----- INPUT RECORDS -----

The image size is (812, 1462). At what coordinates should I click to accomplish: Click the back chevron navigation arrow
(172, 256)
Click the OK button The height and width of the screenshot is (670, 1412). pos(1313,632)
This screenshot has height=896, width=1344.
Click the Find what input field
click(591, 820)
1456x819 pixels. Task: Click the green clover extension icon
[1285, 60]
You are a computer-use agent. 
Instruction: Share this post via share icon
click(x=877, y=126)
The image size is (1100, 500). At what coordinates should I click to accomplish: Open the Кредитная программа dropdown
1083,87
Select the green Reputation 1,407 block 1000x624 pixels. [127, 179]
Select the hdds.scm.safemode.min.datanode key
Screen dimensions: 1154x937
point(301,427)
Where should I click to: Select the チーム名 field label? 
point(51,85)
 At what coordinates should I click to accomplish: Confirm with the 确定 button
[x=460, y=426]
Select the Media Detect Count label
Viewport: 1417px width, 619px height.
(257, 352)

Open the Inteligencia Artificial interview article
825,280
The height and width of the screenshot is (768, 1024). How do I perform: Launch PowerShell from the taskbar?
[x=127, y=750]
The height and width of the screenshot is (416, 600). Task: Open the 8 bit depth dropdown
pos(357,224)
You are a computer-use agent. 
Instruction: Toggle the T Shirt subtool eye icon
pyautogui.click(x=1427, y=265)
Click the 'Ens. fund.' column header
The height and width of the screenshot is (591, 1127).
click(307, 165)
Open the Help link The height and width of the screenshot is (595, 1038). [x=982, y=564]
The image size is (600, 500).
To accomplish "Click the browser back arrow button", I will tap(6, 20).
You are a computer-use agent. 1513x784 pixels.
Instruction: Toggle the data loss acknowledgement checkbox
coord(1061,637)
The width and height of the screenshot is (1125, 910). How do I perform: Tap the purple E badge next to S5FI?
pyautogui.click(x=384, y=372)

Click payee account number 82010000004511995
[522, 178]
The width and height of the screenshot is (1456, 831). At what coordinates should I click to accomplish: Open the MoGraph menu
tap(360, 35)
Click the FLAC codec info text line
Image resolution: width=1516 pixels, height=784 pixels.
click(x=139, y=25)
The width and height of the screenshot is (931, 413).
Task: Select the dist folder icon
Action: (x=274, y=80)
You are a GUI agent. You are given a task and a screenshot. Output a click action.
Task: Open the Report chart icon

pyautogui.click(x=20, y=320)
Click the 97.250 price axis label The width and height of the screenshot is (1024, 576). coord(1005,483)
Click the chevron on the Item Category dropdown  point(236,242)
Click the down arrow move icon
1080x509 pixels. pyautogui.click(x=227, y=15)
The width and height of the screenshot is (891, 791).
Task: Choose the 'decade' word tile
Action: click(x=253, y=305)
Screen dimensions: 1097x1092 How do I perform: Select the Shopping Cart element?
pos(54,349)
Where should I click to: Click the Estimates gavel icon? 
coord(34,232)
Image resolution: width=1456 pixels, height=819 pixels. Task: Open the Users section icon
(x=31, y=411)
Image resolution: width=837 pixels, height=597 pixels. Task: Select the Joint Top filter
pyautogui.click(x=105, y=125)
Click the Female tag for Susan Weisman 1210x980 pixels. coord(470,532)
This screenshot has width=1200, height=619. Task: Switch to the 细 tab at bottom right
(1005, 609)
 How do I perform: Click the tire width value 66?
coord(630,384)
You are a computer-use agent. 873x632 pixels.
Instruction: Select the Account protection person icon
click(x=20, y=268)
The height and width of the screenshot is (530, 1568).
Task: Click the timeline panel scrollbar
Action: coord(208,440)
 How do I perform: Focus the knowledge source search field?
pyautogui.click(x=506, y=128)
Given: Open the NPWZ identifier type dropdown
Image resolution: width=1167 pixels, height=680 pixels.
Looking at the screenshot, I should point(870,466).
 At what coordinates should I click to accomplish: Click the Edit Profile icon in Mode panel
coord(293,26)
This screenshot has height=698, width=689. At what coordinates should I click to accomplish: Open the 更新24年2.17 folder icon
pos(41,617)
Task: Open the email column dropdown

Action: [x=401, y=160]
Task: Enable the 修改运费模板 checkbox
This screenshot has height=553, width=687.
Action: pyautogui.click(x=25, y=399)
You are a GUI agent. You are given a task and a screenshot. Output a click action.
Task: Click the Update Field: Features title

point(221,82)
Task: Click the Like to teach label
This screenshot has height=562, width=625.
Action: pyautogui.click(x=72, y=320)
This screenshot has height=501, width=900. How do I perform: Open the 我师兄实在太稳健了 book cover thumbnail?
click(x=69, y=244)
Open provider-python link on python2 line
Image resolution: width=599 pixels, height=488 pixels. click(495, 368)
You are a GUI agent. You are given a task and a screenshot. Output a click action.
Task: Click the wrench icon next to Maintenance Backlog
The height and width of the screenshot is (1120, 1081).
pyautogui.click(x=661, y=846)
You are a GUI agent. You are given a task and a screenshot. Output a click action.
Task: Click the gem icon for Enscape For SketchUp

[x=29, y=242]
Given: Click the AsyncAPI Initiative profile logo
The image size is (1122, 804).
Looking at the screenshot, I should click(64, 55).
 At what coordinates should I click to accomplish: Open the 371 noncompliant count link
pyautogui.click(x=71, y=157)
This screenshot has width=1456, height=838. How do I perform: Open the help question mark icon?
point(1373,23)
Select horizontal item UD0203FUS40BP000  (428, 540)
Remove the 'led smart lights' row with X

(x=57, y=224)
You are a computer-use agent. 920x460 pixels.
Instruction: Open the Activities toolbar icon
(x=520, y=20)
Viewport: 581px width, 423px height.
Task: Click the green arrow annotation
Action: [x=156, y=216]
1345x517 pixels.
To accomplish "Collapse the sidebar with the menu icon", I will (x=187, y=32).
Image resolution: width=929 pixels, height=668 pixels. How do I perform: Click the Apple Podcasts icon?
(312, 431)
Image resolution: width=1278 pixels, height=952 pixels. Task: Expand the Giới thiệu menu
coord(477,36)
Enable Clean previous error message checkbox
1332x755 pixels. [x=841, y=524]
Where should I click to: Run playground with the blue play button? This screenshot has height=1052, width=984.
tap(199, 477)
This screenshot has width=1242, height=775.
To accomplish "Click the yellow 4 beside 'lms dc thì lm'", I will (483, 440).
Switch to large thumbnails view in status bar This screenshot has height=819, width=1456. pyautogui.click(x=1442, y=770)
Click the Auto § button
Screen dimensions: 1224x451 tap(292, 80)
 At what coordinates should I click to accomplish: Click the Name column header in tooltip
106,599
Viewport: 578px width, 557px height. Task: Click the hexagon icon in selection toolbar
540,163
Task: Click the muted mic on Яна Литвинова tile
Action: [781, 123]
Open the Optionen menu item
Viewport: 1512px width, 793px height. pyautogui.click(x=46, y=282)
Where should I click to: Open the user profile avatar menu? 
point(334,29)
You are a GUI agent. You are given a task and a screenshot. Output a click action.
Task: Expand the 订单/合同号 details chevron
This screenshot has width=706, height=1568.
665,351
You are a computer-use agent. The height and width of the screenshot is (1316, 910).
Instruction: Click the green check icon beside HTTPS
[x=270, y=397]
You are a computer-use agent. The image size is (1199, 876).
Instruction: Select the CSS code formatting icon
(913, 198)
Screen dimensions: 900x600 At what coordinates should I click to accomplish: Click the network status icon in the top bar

-----

# TASK DETAILS
Copy the records character for character, beginning at the line that contains "This screenshot has height=501, width=900." and stopping after the line that contains "will (483, 440).".

# TASK SOLUTION
This screenshot has height=501, width=900. How do I perform: Open the 我师兄实在太稳健了 book cover thumbnail?
click(x=69, y=244)
Open provider-python link on python2 line
Image resolution: width=599 pixels, height=488 pixels. click(495, 368)
You are a GUI agent. You are given a task and a screenshot. Output a click action.
Task: Click the wrench icon next to Maintenance Backlog
The height and width of the screenshot is (1120, 1081).
pyautogui.click(x=661, y=846)
You are a GUI agent. You are given a task and a screenshot. Output a click action.
Task: Click the gem icon for Enscape For SketchUp

[x=29, y=242]
Given: Click the AsyncAPI Initiative profile logo
The image size is (1122, 804).
Looking at the screenshot, I should click(64, 55).
 At what coordinates should I click to accomplish: Open the 371 noncompliant count link
pyautogui.click(x=71, y=157)
This screenshot has width=1456, height=838. How do I perform: Open the help question mark icon?
point(1373,23)
Select horizontal item UD0203FUS40BP000  (428, 540)
Remove the 'led smart lights' row with X

(x=57, y=224)
You are a computer-use agent. 920x460 pixels.
Instruction: Open the Activities toolbar icon
(x=520, y=20)
Viewport: 581px width, 423px height.
Task: Click the green arrow annotation
Action: [x=156, y=216]
1345x517 pixels.
To accomplish "Collapse the sidebar with the menu icon", I will (x=187, y=32).
Image resolution: width=929 pixels, height=668 pixels. How do I perform: Click the Apple Podcasts icon?
(312, 431)
Image resolution: width=1278 pixels, height=952 pixels. Task: Expand the Giới thiệu menu
coord(477,36)
Enable Clean previous error message checkbox
1332x755 pixels. [x=841, y=524]
Where should I click to: Run playground with the blue play button? This screenshot has height=1052, width=984.
tap(199, 477)
This screenshot has width=1242, height=775.
To accomplish "Click the yellow 4 beside 'lms dc thì lm'", I will (483, 440).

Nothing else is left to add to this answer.